Translate this sentence from the passage about the train journey into Spanish: "But the staff kept the bathrooms at the end of each carriage impeccably clean, and there are more than enough bathrooms to accommodate everyone."

**Document section**
:::

Two luggage racks provided ample storage for me (although I highly recommend handing off any extra-large suitcases to the staff when you check in). The handily-placed hooks on the walls and dress hangers gave me space to store my fancy evening attire.

And the rich wood marquetry in my cabin and throughout my carriage had been freshly renovated, so the floral motifs on the walls were especially vibrant.

Admittedly, there was no bathroom in my cabin; with the exception of the brand-new Grand Suites, there are no bathrooms in any cabin on the VSOE.

But the staff kept the bathrooms at the end of each carriage impeccably clean, and there are more than enough bathrooms to accommodate everyone.

After a thoroughly pleasant hour watching the increasingly dramatic Italian countryside unfold outside my window, I made my way to the bar car for a pre-lunch aperitif.

:::

**Data section**
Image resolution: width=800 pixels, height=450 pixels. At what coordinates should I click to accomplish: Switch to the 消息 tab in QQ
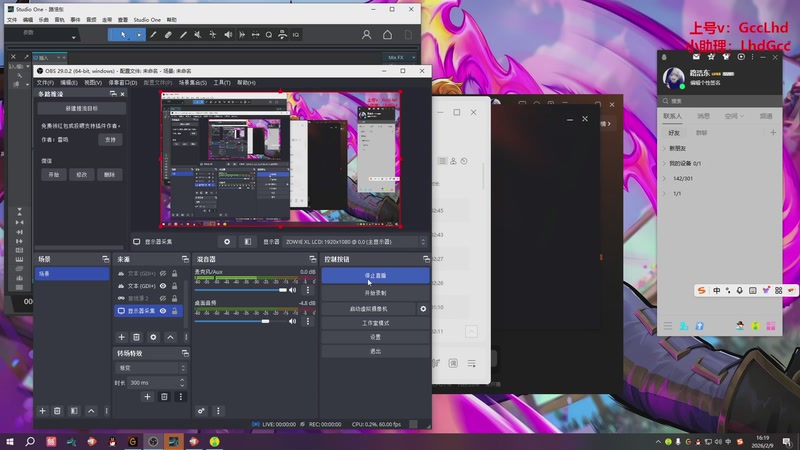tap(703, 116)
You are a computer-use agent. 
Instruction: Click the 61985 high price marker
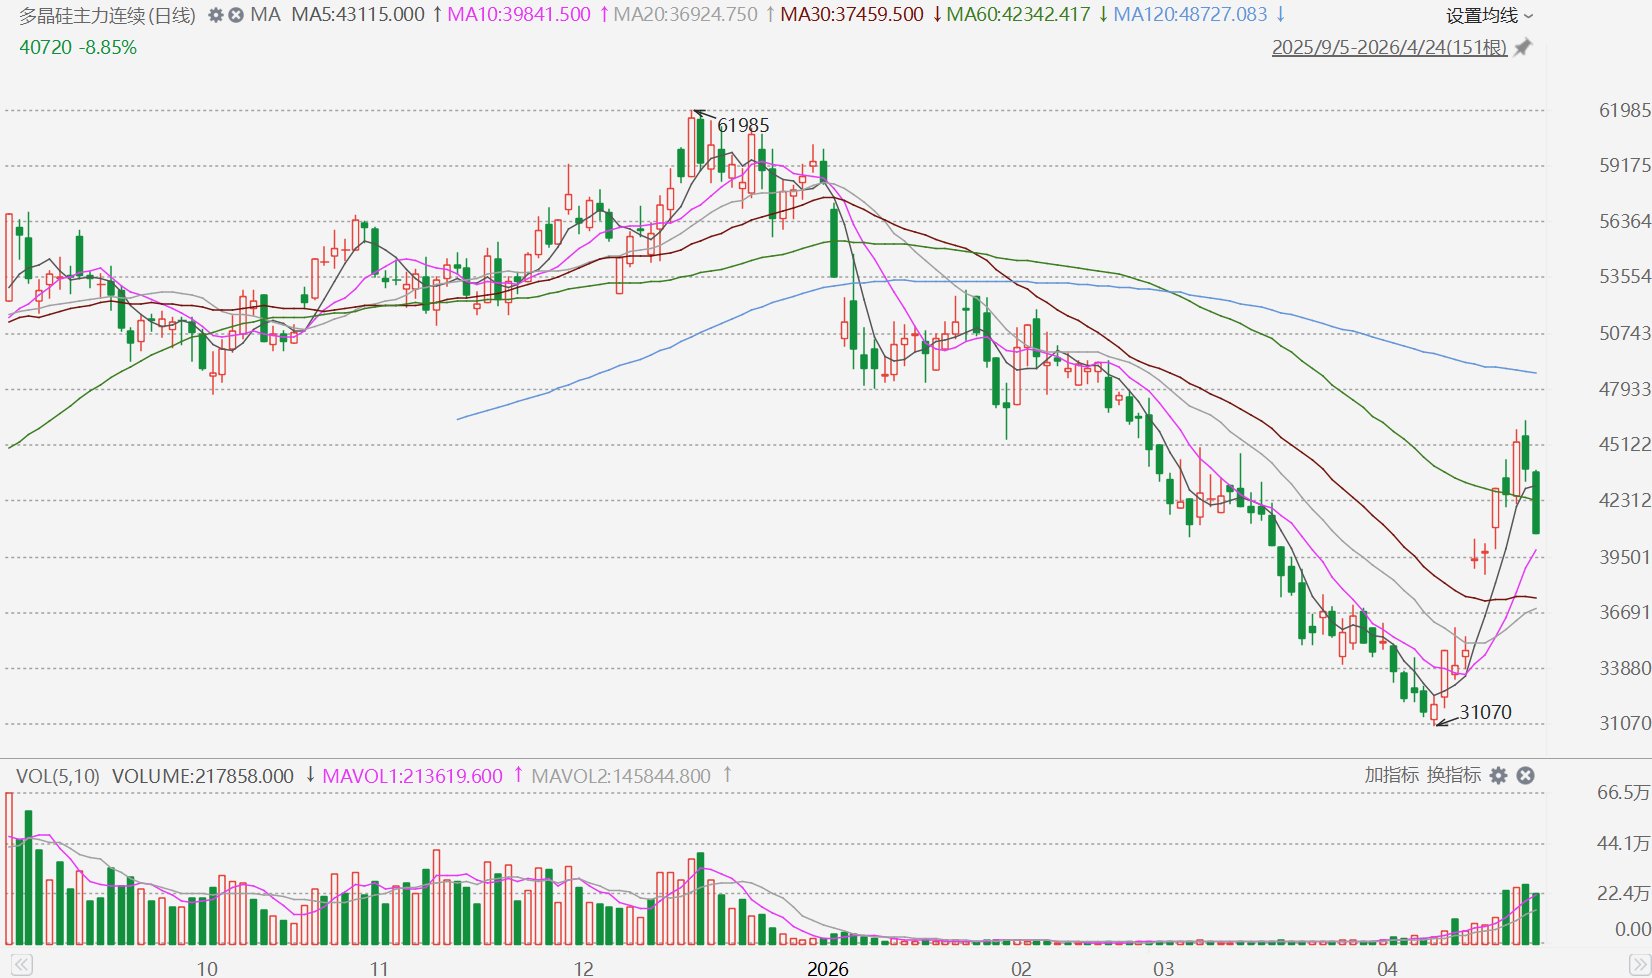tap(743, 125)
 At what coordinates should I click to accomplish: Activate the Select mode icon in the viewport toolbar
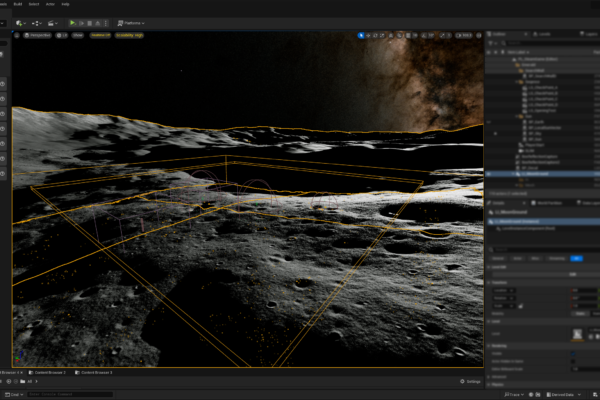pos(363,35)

:::

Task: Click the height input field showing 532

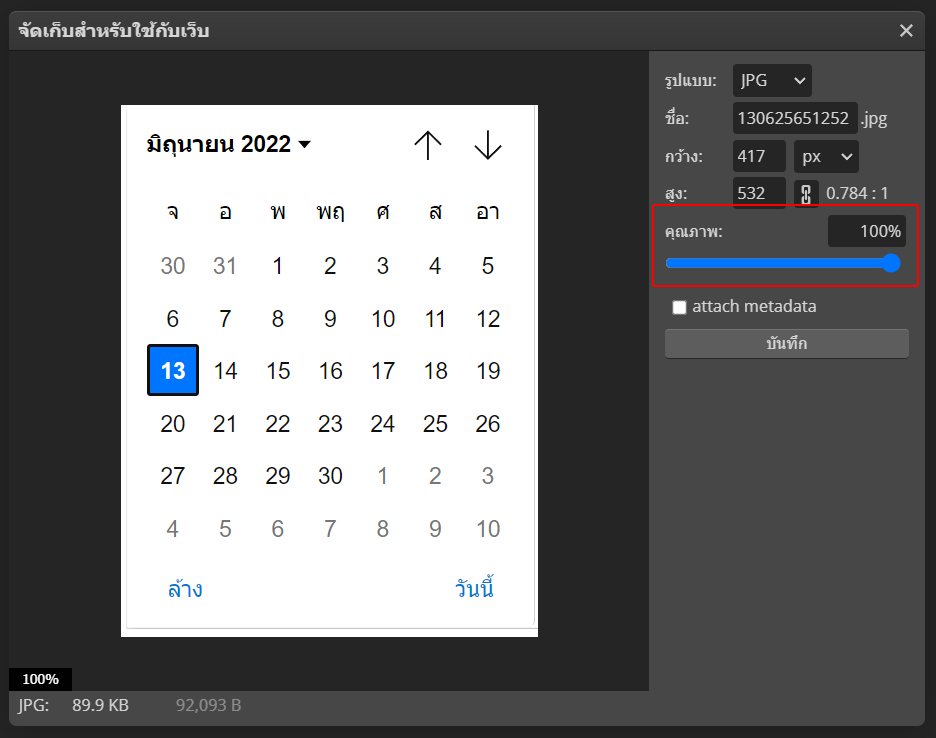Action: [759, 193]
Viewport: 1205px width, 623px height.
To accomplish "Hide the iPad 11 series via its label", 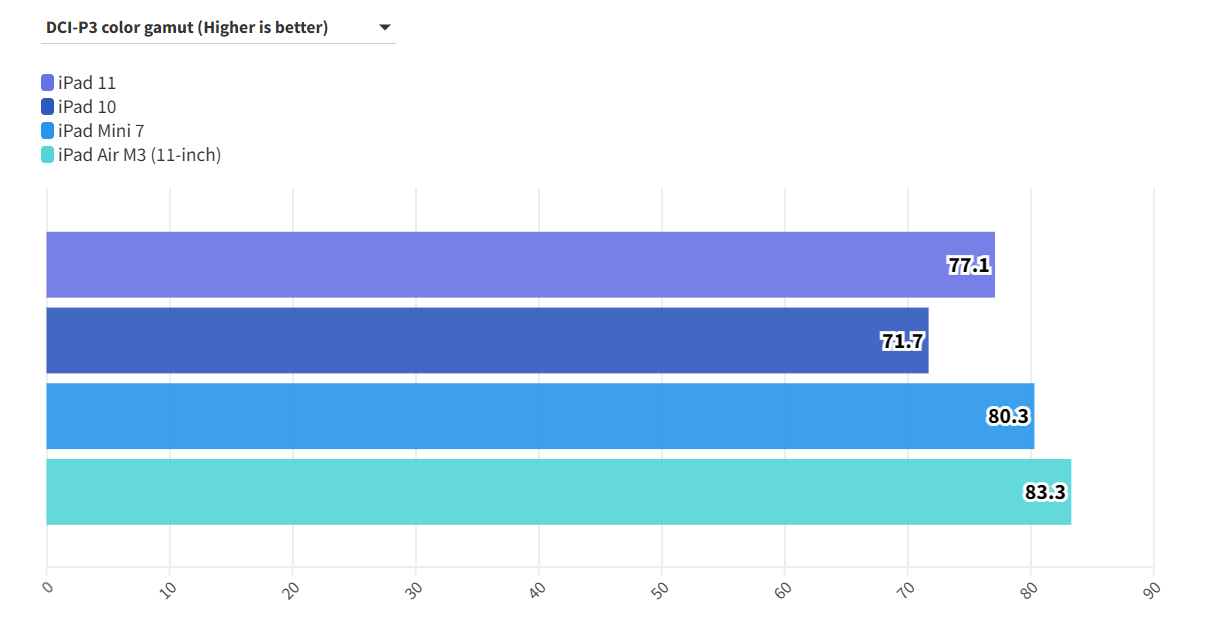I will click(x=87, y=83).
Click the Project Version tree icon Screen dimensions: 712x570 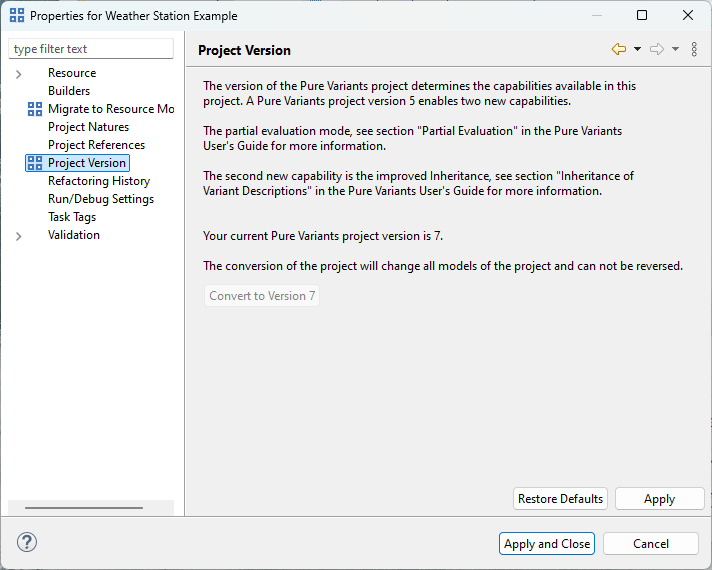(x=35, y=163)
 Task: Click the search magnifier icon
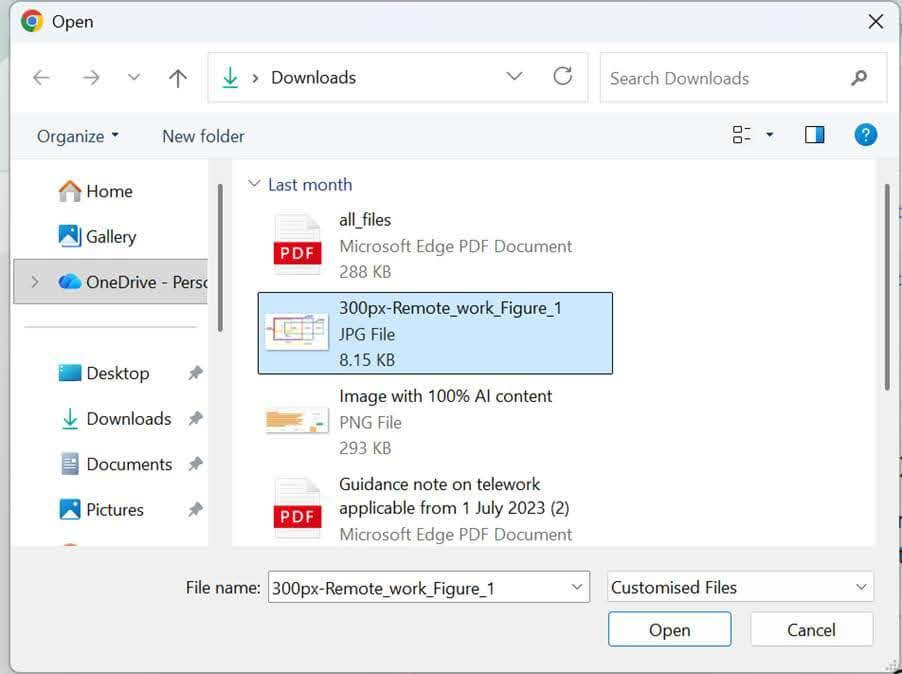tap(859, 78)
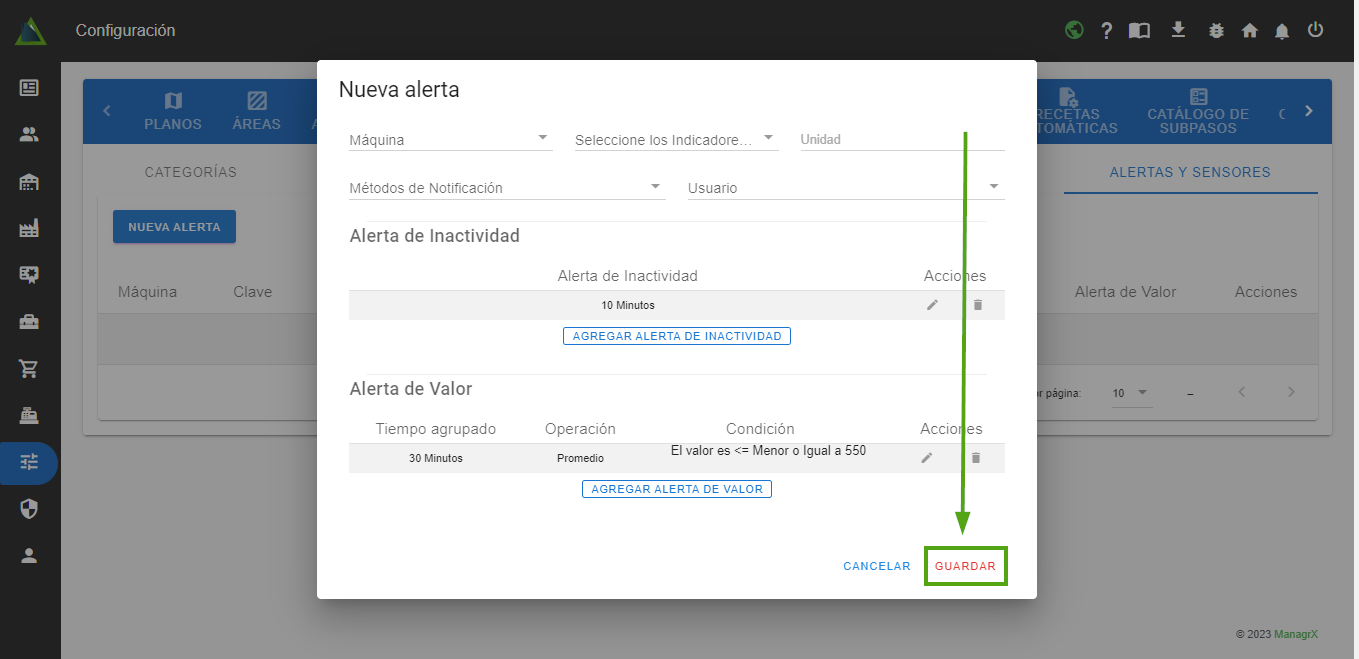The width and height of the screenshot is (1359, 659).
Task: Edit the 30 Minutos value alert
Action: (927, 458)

:::

**Exercise solution**
Pero el personal mantenía impecablemente limpios los baños al final de cada vagón, y hay baños más que suficientes para todos.